Exercise description: Print the records below exactly, with no pictures.

[Stored items from a collection]
════════════════════

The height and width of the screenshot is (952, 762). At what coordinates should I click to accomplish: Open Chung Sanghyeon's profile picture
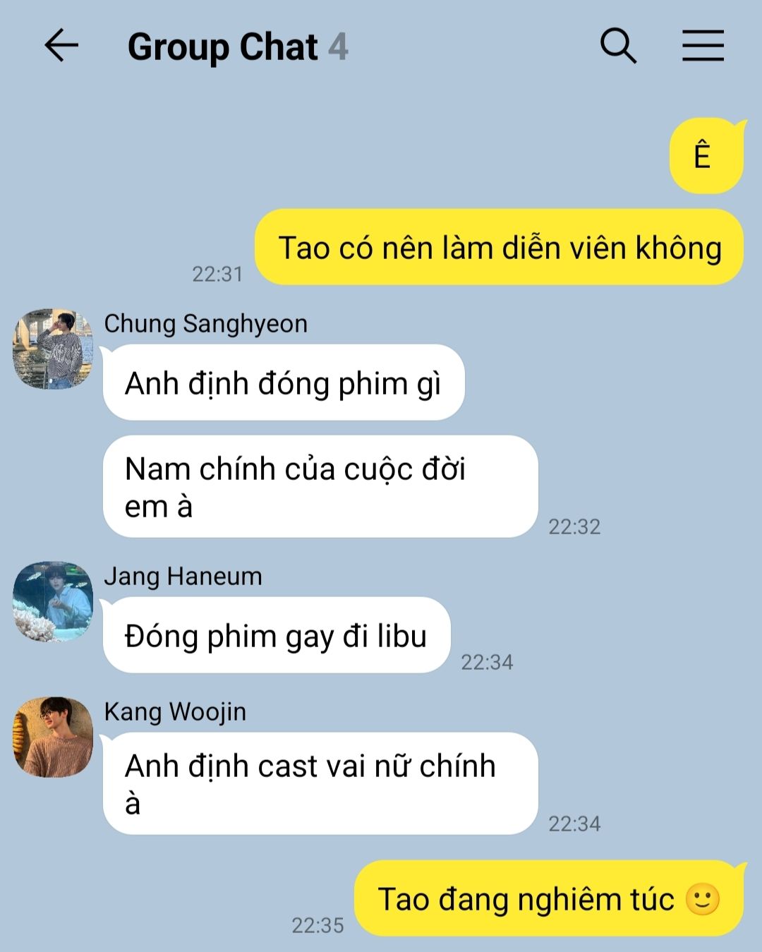pyautogui.click(x=53, y=349)
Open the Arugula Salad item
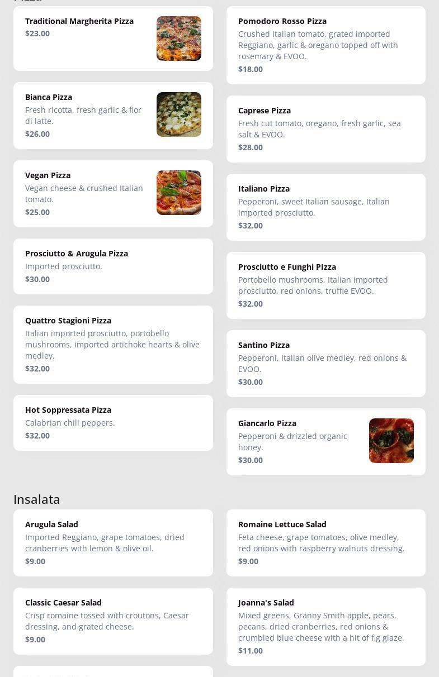Image resolution: width=439 pixels, height=677 pixels. (x=113, y=543)
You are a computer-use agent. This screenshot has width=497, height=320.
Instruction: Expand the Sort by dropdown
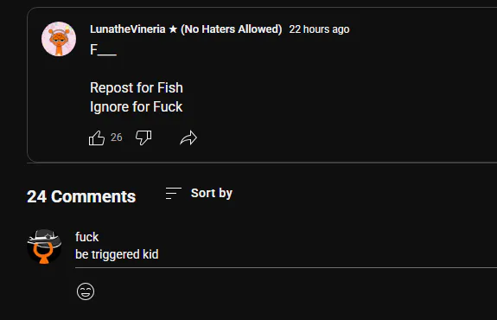coord(199,193)
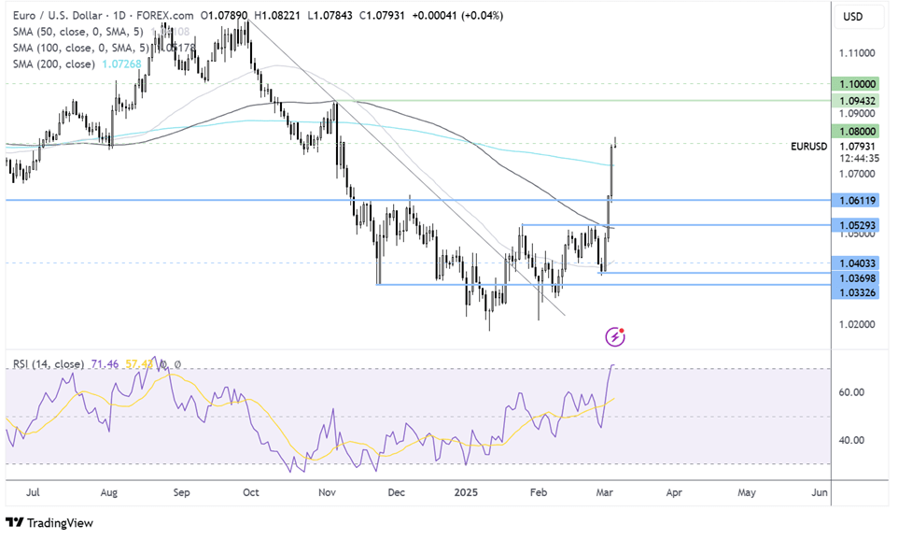This screenshot has width=898, height=539.
Task: Select the 1.04033 blue price label
Action: point(857,264)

════════════════════

Result below:
The height and width of the screenshot is (952, 762). At what coordinates should I click to accomplish: Open Chung Sanghyeon's profile picture
pyautogui.click(x=53, y=349)
Open the Arugula Salad item
Image resolution: width=439 pixels, height=677 pixels. (x=113, y=543)
You are a computer-use agent. This screenshot has width=497, height=320.
Instruction: Expand the Sort by dropdown
coord(199,193)
This screenshot has width=898, height=539.
Task: Select the 1.04033 blue price label
Action: point(857,264)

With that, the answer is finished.